Serving the students and the University community since 1893

Tuesday October 4th

Town Council will debate affordable housing fix

Chapel Hill residents are getting hit hard by the town’s shrinking supply of affordable rental housing, and the Town Council is ready to tackle the issue.

During its meeting tonight, the council will discuss giving town-owned land to an affordable rental housing corporation for a low-income housing tax credit project.

In September, the Raleigh-based Downtown Housing Improvement Corporation proposed a 140-unit affordable housing complex on Legion Road on the undeveloped portion of the Chapel Hill Memorial Cemetery property in response to the town’s growing affordable rental housing crisis.

“It’s clear that elected officials and residents of Chapel Hill want to see expanded rental housing opportunities for folks that work in the university system or health care system that find it difficult to find housing,” said Gregg Warren, president of DHIC.

“This property was specifically identified for this type of housing — workforce housing.”

Factors such as an influx of student renters, a lag in building for low-income housing and Orange County’s relatively high property tax rate for the region have contributed to the affordable rental housing shortage in Chapel Hill.

The proposal before the council includes 80 apartments geared towards senior citizens and 60 family apartments, according to the proposal from DHIC, a nonprofit focused on providing affordable rental housing for families, seniors and others with limited incomes.

Councilwoman and co-chair of the Mayor’s Committee on Affordable Rental Housing Sally Greene said she supports the proposal, which was included in her committee’s recommendation.

Demand for affordable housing is there, but it’s just not available, said Loryn Clark, the town’s interim assistant planning director and housing and neighborhood services manager.

“There is high-end housing available but not for people under certain low-income levels,” Clark said. “The market is for higher end housing and that’s what developers have been doing.”

Warren said if the proposal is approved, the next step will be to apply for federal funding, but they won’t find out about whether or not they receive the funding until the summer. If so, he said he hopes to open the units in two to three years.

In the last decade, the council has approved more than a dozen residential developments. Two approved projects — LUX Apartments and Shortbread Lofts — were designed for students and the council hoped they would relieve pressure on historically low-income neighborhoods.

All four-bedroom units at Shortbread Lofts have been rented and around 85 percent of the three- and four-bedroom units have been leased at LUX.

Shortbread’s leasing process began in October and property manager Cindy Short said four-bedroom units were filled by the end of the month.

“I’m not surprised by this,” she said. “(Shortbread is) something Chapel Hill has needed for a long time.”

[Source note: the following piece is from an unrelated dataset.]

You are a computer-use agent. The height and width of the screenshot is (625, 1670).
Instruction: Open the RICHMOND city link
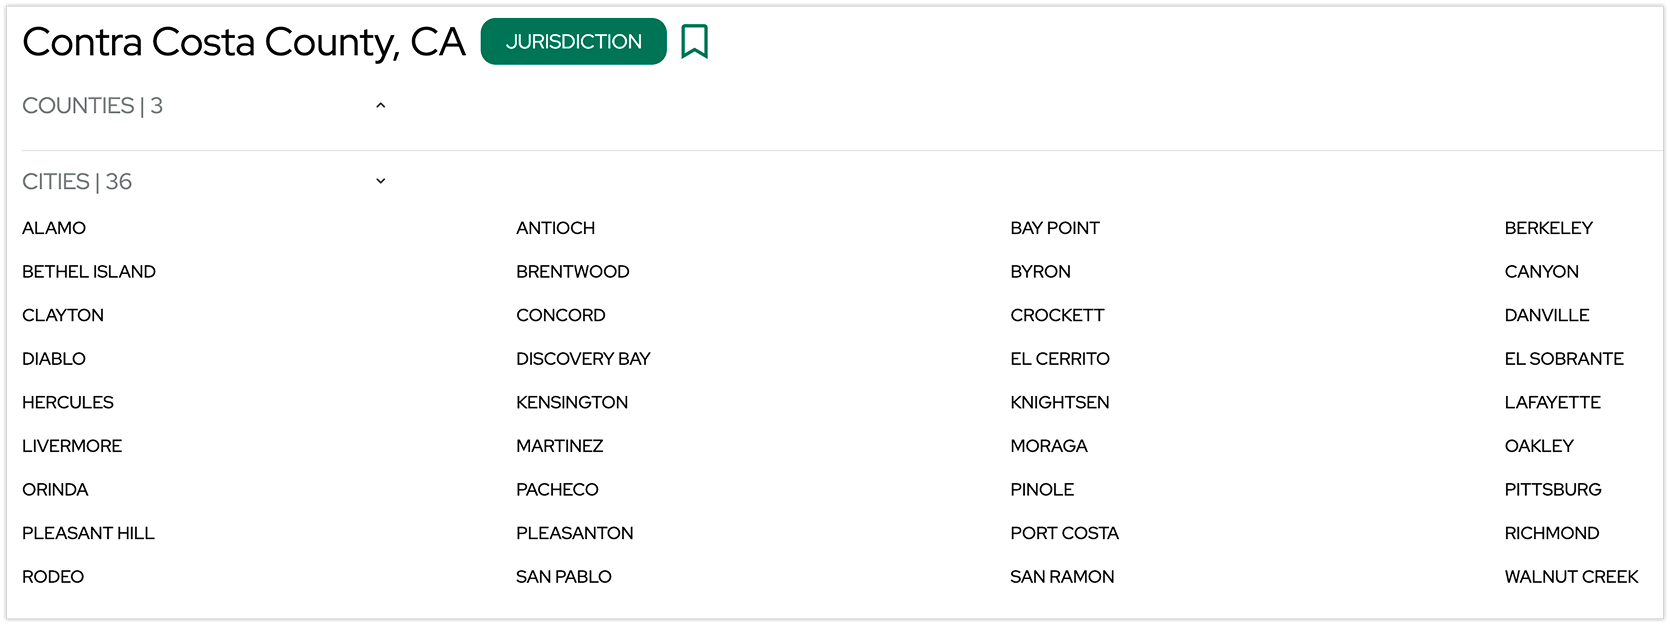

These apartments should encourage students to move out of affordable rental housing in low-income neighborhoods, opening up homes for those who need it, said Scott Montgomery, the property manager for LUX.

“Students moving out will create options for those people who live and work within Chapel Hill because students now have other options,” he said. “They have the ability to stay in a student community and open up other areas for people to own single family homes and live in Chapel Hill.”

But student apartments might not be enough to solve the larger issue, Warren said.

“There is such a demand that there is no single development that will meet the need,” Warren said.